Édito de Libération du 15/11/2015

Ils n’ont qu’un seul but : assassiner la liberté. Dans le viseur des tueurs, il y avait quelque 400 personnes, mortes ou blessées, que nous pleurons avec toute notre âme. Mais il y avait aussi une idée : l’idée de la liberté. En jetant l’anathème sur Paris, «capitale des abominations et des perversions», ville décadente peuplée «d’idolâtres», la revendication de l’Etat islamique ne laisse aucun doute. En attaquant des bars, des restaurants, une salle de spectacles, «minutieusement choisis», dans un quartier jeune et mélangé, pour le plus terrible carnage terroriste de l’histoire de France, l’islamisme assassin a voulu tuer la liberté de vivre selon sa volonté, selon son gré, selon son cœur. Il a voulu tuer la liberté de la musique, la liberté de la nuit, la liberté d’aimer, la liberté de penser, la liberté de vivre en paix. Comme il l’a fait naguère à Kaboul ou aujourd’hui à Raqqa.

Il a voulu tuer le bonheur. Dans le viseur des tueurs, il y avait aussi une génération, ces enfants de baby-boomers dont la tranquille indépendance à l’égard des traditions et des préjugés insupporte les fanatiques. Dans le viseur des tueurs, il y avait, enfin, une certaine idée de la République. Les faibles penseurs de l’identité invoqueront on ne sait quelle guerre des civilisations, pour désigner à la vindicte l’immigration et la minorité musulmane ou pour en tirer un misérable bénéfice électoral.

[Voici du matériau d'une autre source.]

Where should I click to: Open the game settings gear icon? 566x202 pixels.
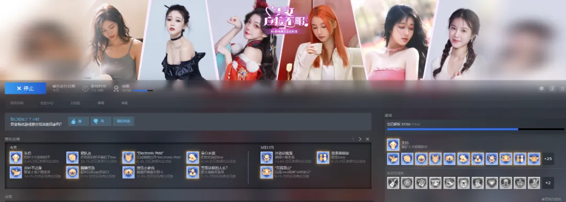click(541, 88)
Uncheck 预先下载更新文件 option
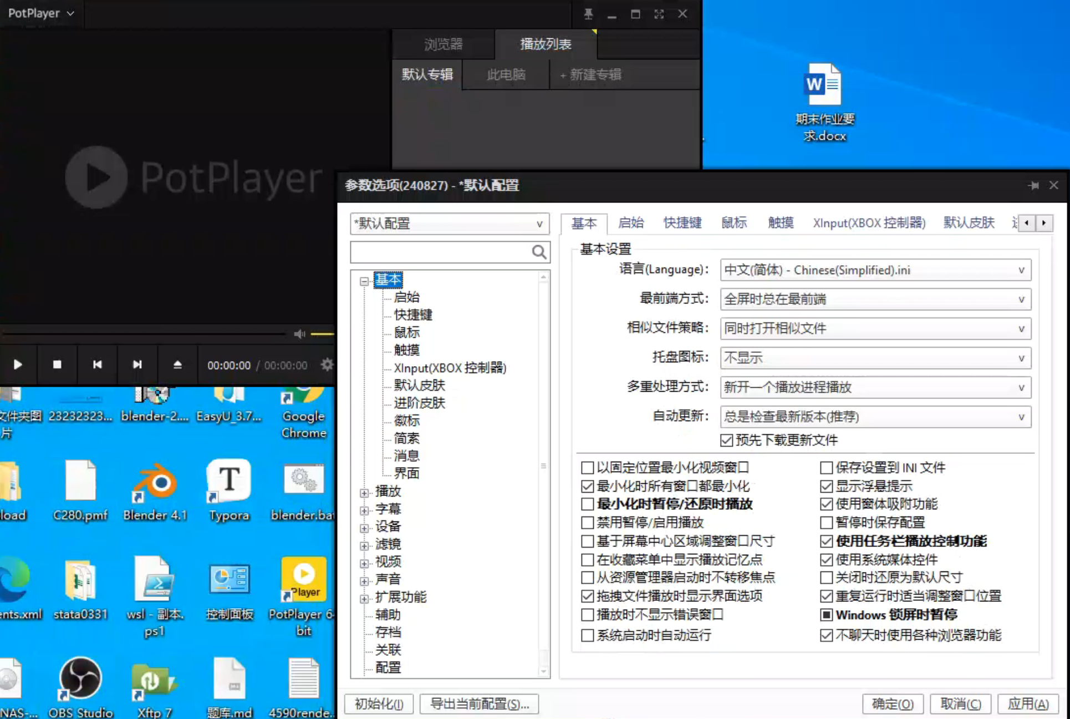 pyautogui.click(x=726, y=440)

Ils diront que c’est l’Occident qui a été pris pour cible. Ils suggéreront lourdement que l’islam attaque la chrétienté, que le monde musulman menace l’Europe et la France. Nuisible méprise. La liberté parle à tous les peuples, y compris en terre d’islam. Avant d’attaquer ceux qu’il appelle «les croisés», l’Etat islamique veut soumettre, par les mêmes moyens barbares, les musulmans qui aspirent à la modernité.

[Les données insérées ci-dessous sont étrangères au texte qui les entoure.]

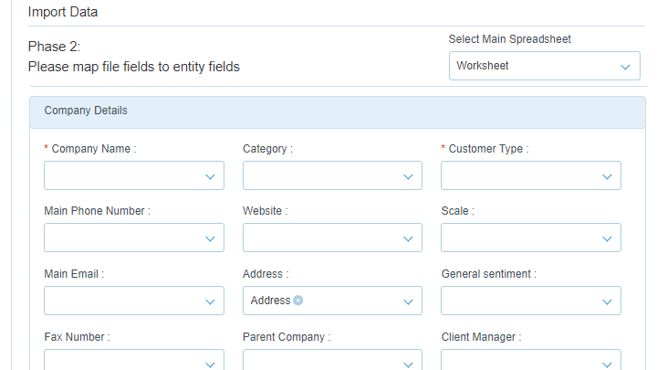Clear the Address mapping with its x icon
Screen dimensions: 657x370
pos(297,301)
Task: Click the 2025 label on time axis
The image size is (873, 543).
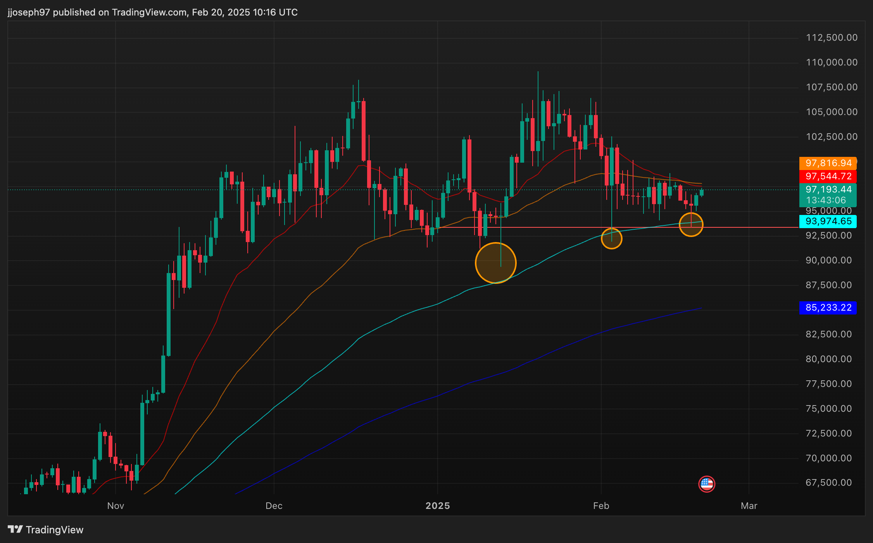Action: (x=438, y=506)
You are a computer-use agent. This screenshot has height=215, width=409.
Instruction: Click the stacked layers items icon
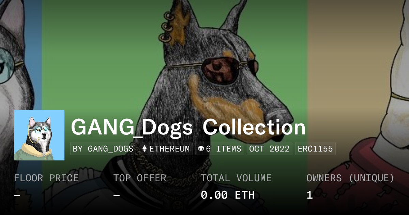point(201,149)
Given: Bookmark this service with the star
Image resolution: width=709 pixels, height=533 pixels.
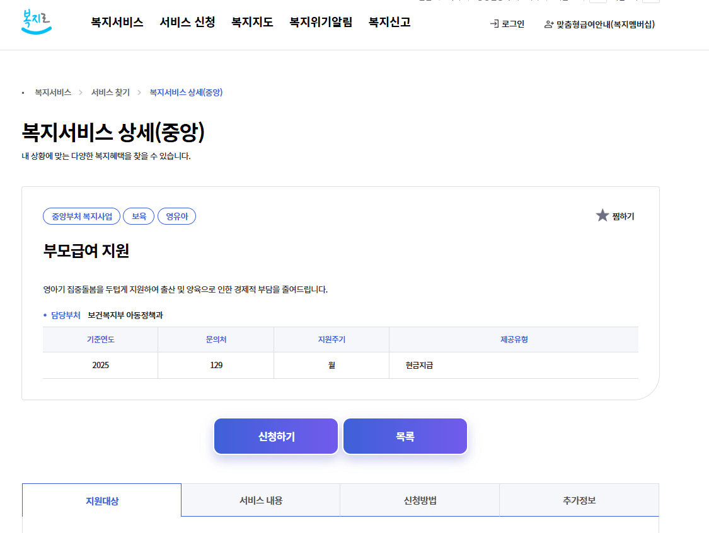Looking at the screenshot, I should [602, 215].
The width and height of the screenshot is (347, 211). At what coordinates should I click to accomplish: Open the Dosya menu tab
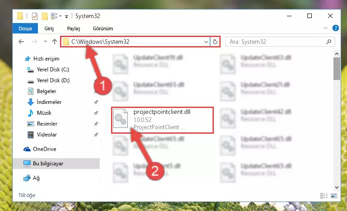[x=25, y=28]
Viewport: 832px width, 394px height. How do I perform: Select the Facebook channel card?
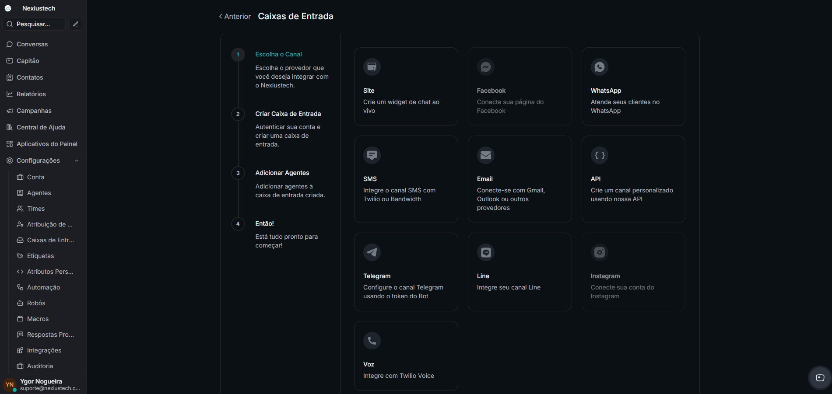pos(520,87)
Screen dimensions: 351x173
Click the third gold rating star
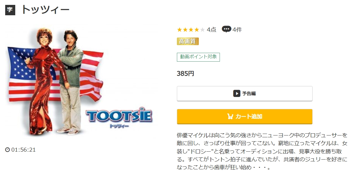click(191, 30)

Dans le viseur des tueurs, il n’y avait pas de chrétiens ou de laïques, d’Arabes ou de Gaulois, de croyants ou d’incroyants. Il n’y avait que des citoyens. Des citoyens de toutes origines, unis par les mêmes convictions simples, celles auxquelles nous croyons au plus profond de nous-mêmes. Seul l’amour de la liberté permet de rester libre. Ces convictions doivent gouverner la riposte. Supprimer des libertés, proposer des lois d’exception, c’est déjà céder. L’Etat français dispose de tous les moyens légaux nécessaires à son action, il peut compter sur le courage et la compétence de la police et de l’armée, il peut lancer, s’il le juge nécessaire, une réplique légitime. Certains démagogues reprochent aux pouvoirs publics leur supposé laxisme avec l’intégrisme. Mais ce n’est pas le laxisme qui est à l’origine du massacre islamiste, c’est la fermeté. Ce n’est pas l’abstention ou la négligence, c’est la volonté d’affronter le terrorisme sur son terrain, au Mali ou en Syrie.

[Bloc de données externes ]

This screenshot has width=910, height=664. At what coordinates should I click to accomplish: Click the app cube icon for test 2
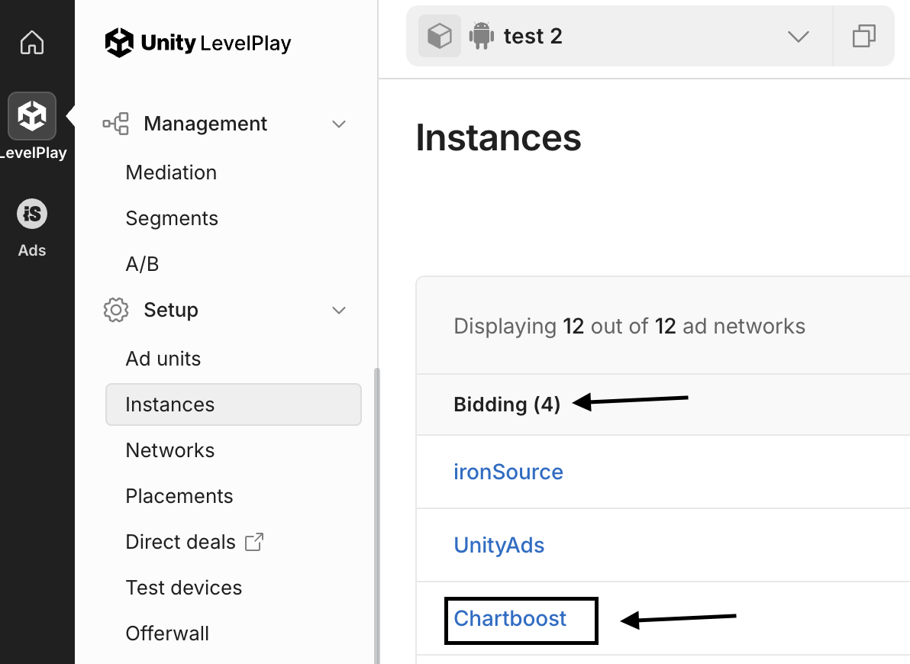440,36
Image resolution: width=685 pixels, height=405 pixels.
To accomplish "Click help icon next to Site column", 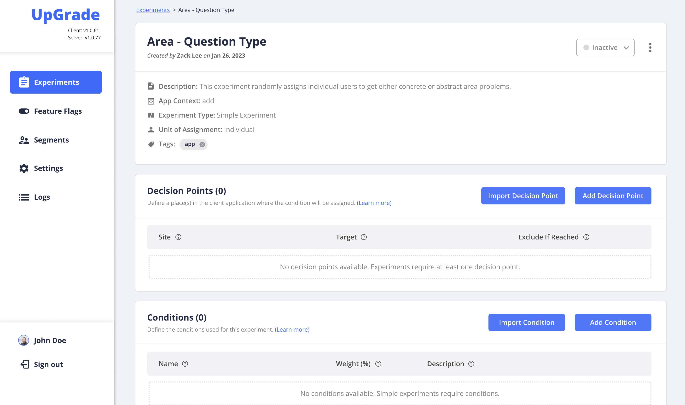I will [178, 237].
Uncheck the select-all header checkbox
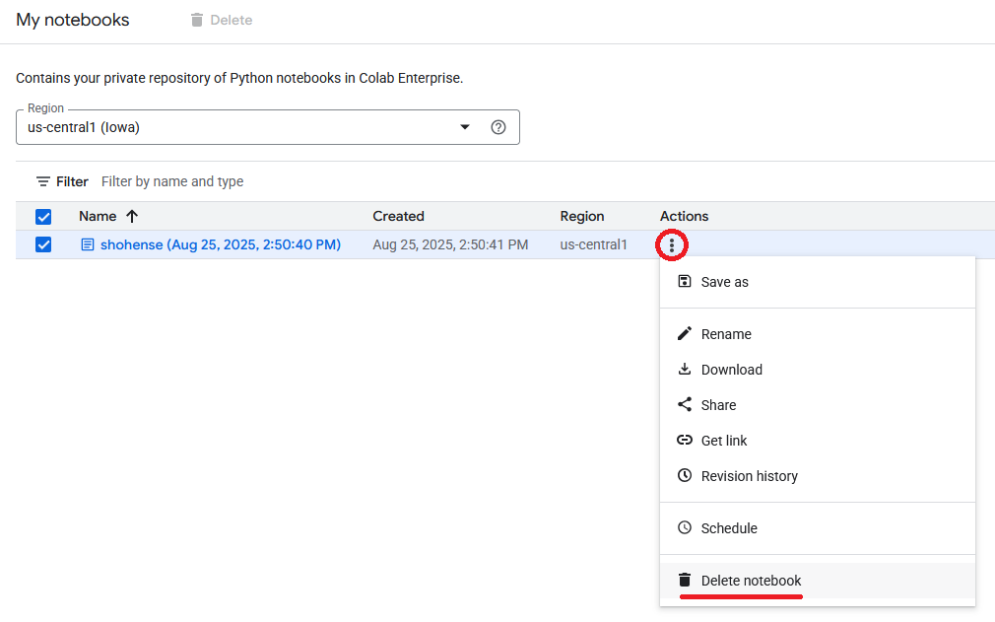The width and height of the screenshot is (995, 622). (43, 217)
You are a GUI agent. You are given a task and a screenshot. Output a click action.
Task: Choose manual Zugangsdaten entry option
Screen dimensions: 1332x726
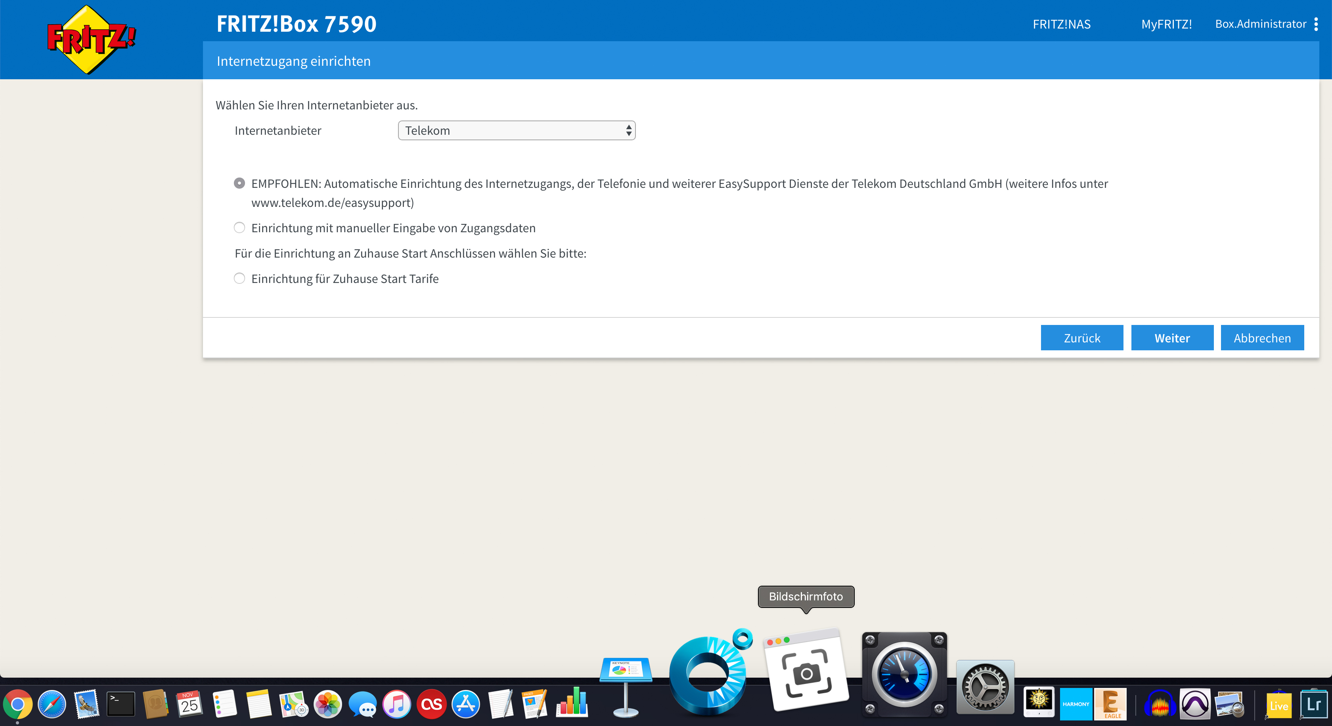239,228
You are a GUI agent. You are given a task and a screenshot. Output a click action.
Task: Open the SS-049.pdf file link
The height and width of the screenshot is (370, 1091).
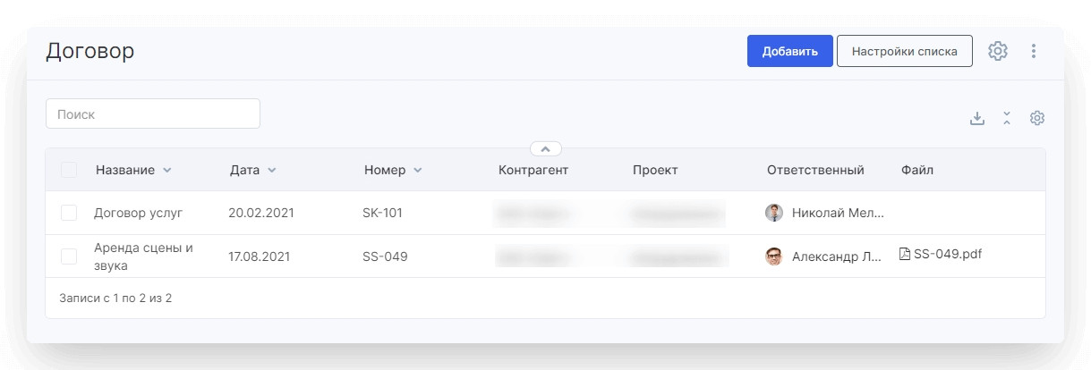[x=947, y=255]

Quant aux citoyens, leur unité, leur sang-froid, leur vigilance fourniront la meilleure réponse à l’effroyable agression. Avec l’apparition sur notre territoire d’un terrorisme aveugle fondé sur la mystique du suicide, indifférent à toutes les  dissuasions, les forces de sécurité ne peuvent parer à tous les dangers. La conclusion s’impose avec son terrible réalisme : les Français doivent désormais vivre avec le terrorisme. Le reniement de leurs principes, comme le préconisent des voix irresponsables comme celles de Laurent Wauquiez ou d’Eric Ciotti, serait d’un secours illusoire et offrirait une première victoire aux assassins. Tourner le dos à nos valeurs, c’est commencer à fuir devant les terroristes.